------ PASSAGE PROVIDED ------

TMEM16A is a highly conserved member of a larger family of proteins that comprise Ca²⁺-dependent ion channels and phospholipid scramblases. Although TMEM16A is thought to be a significant contributor to CaCCs in the airways, the exact function of TMEM16A in airway disease remains controversial. This largely stems from findings that TMEM16A is expressed at low levels in the airway epithelium under normal conditions, and that its expression is highly induced by proinflammatory cytokines, including IL-4 and IL-13 that drive goblet cell hyperplasia (7, 13). Furthermore, the possible prosecretory effect of TMEM16A on mucin secretion (13) led to speculations that augmentation of TMEM16A activity may have adverse effects on MCC in CF.

------ COLLECTED DATA ------

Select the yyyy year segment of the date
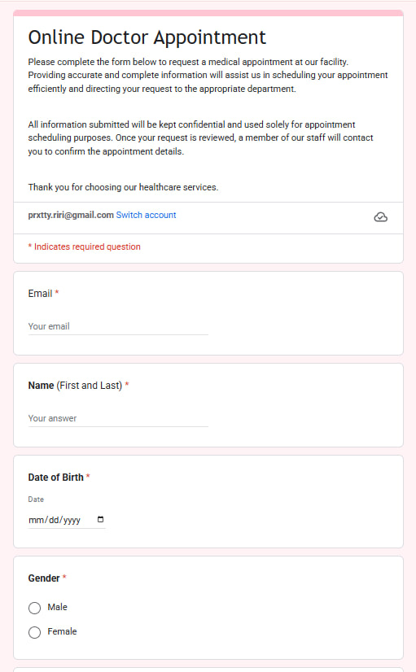(72, 520)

------

**REQUIREMENT 1:** In the passage on TMEM16A in the airways, which two proinflammatory cytokines are named as strongly inducing TMEM16A expression?
**REQUIREMENT 2:** Carry on the passage about TMEM16A in the airways, picking up after its final sentence.

**TASK RESPONSE 1:** IL-4 and IL-13.

**TASK RESPONSE 2:**
In this issue of the Journal, Danahay and colleagues (pp. 946–954) describe the identification of a novel TMEM16A potentiator, ETX001, that enhances anion secretion and improves MCC both in primary CF bronchial epithelial cells in vitro (unstimulated and stimulated with IL-13) and in an in vivo sheep model of CF-like airway disease (14). ETX001 failed to stimulate TMEM16A activity in the absence of calcium, but rather enhanced uridine-5′-triphosphate-stimulated currents, consistent with ETX001 acting as a potentiator rather than an activator. ETX001 also significantly potentiated anion secretion without adversely affecting ENaC conductance or cAMP-dependent chloride secretion.

Importantly, ETX001 potentiated TMEM16A without affecting intracellular calcium, which can trigger excessive mucus secretion. Normal breathing produces shear stress, which causes the release of ATP. ATP-induced activation of purinergic receptors leads to the stimulation of CaCC, and likely other channels, which increases fluid secretion (3). In fact, the abundant presence of ATP in CF airways (15) may have contributed to the failure of uridine-5′-triphosphate analogs to enhance MCC via TMEM16A. However, treatment of CF bronchial epithelial cells with ETX001, independent of calcium and P2Y2 receptors, increased fluid secretion, as measured by airway surface liquid height, under shear stress conditions.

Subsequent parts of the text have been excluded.